Selling Free Water

Looking sideways is a great way to crash

Rear_view_mirror_2 On a daily basis we meet with and read about scores of companies that think they will be successful simply because they view themselves as the deliverers of "more".  They "empower" the consumer to "virally" share content with one another.  They "deliver more" content to a larger potential audience.  They have the exclusive! rights to all podcasts targeting typewriter and beeper enthusiasts.  Collectively, these startups waste staggering amounts of bandwidth and manpower in the vain quest for 2.0 nirvana, only to settle in the dead pool of 2.0 failure, all because they were driving while looking sideways.

Sideways driving is almost as dangerous as driving with your eyes closed.  Sideways drivers look at the cars next to them and gauge their success based on their own perspective, not that of the greater reality.  It is entirely possible that there is a car two lanes over that is outperforming them, but sideways drivers are unaware of this car, as it is out of their view.
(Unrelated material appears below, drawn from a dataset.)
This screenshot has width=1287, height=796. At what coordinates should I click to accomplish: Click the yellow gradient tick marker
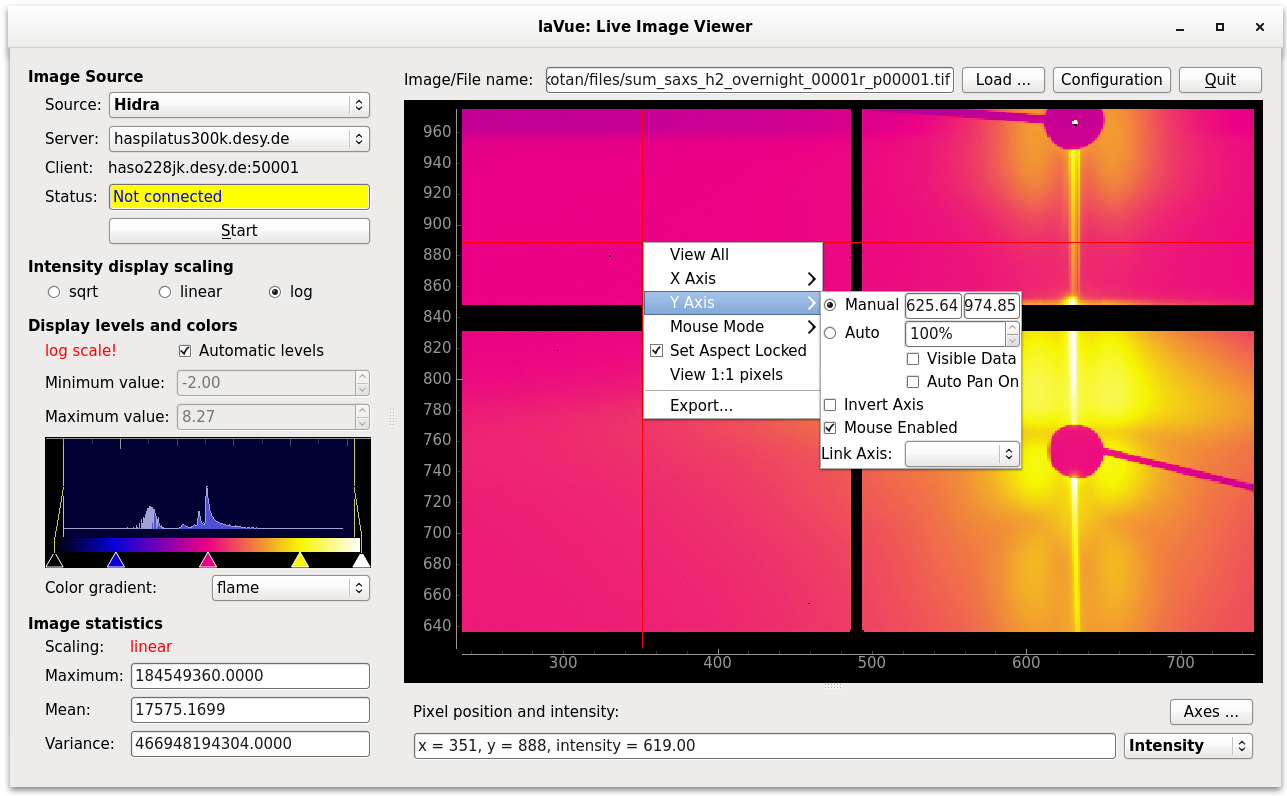(299, 560)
Sideways drivers look only at the ebbs and waves of a massive matrix, not at the powers behind these trends.  Sideways drivers see a social media phenomena and launch a flog, see the power of You Tube and post infomercials and pathetic re-purposed 30 second television spots.  Sideways drivers run themselves off the road by failing to see everything happening in front of, behind and beside (on the other side of) them.
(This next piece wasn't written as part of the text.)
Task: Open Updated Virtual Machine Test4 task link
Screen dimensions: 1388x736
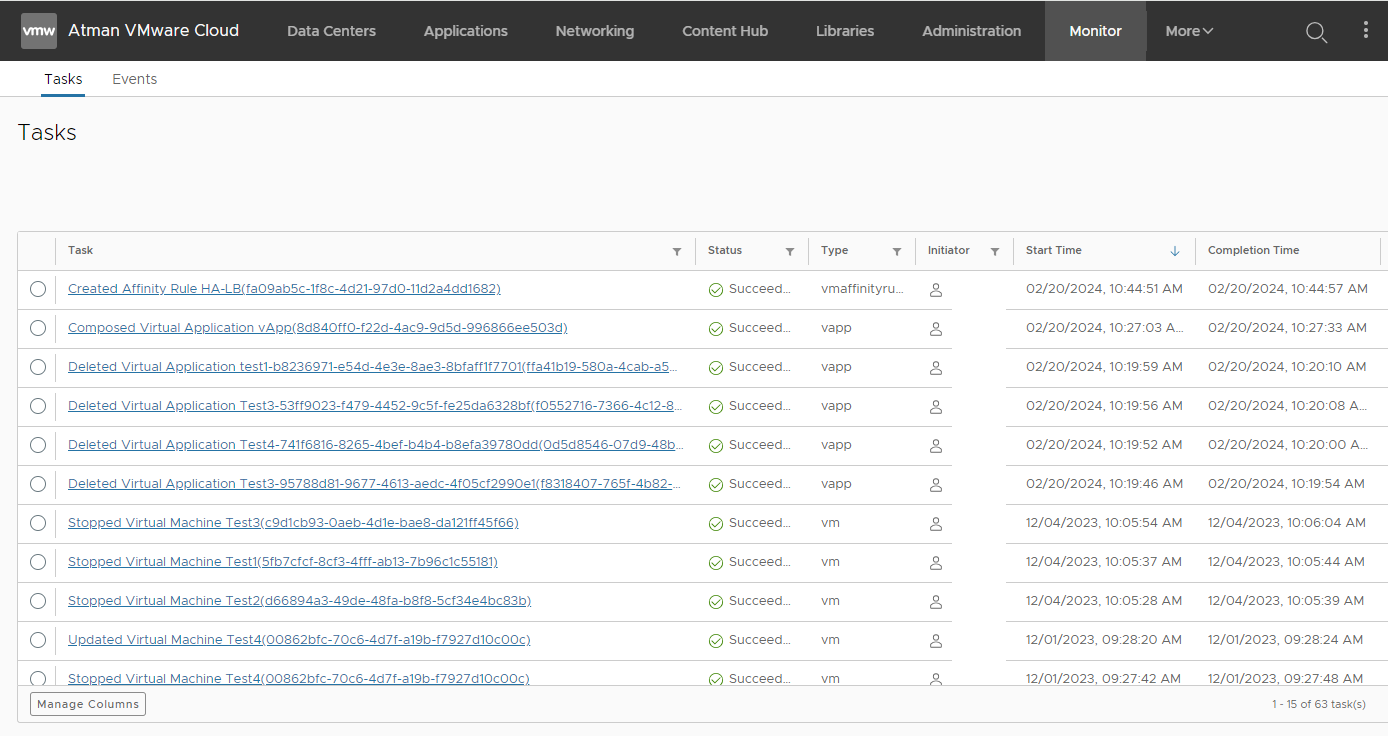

Successful drivers recognize the importance of using their mirrors.  Successful driver always keep an eye on the traffic flow surrounding your vehicle, as no one on the road travels in a vacuum.  Successful drivers learn as they move forward, watching those behind them, those beside them, and those in front of them, learning from their success and learning more from their failures.

What kind of driver are you?  Where do you find your inspiration?  Where do you want to be?  Where do you want to go, and what are you doing to get there?  Are your eyes on the map?  Are you watching the road?  Are you using your skill, taking frequent glances in your mirrors and adjusting your strategies accordingly?  Do you have your radio on and are you listening to traffic reports and adjusting your expectations accordingly?

And most importantly, are you even on the right road?

Here's a couple of quick ways to check if you are heading in the right direction:

  1. Why does your target want to use your product?
  2. Why does your target want to use your product in the manner that you are presenting it?
  3. How do you differentiate from the one hundred and one other companies with remarkably similar offering, and how are you communicating this differentiation to both you target users and supporting advertisers?

If you cannot honestly answer all of these questions, you need to pull over for a couple of minutes and ask for directions.  It's ok to ask, but if you keep "moving forward" without checking your mirrors, you're going to crash.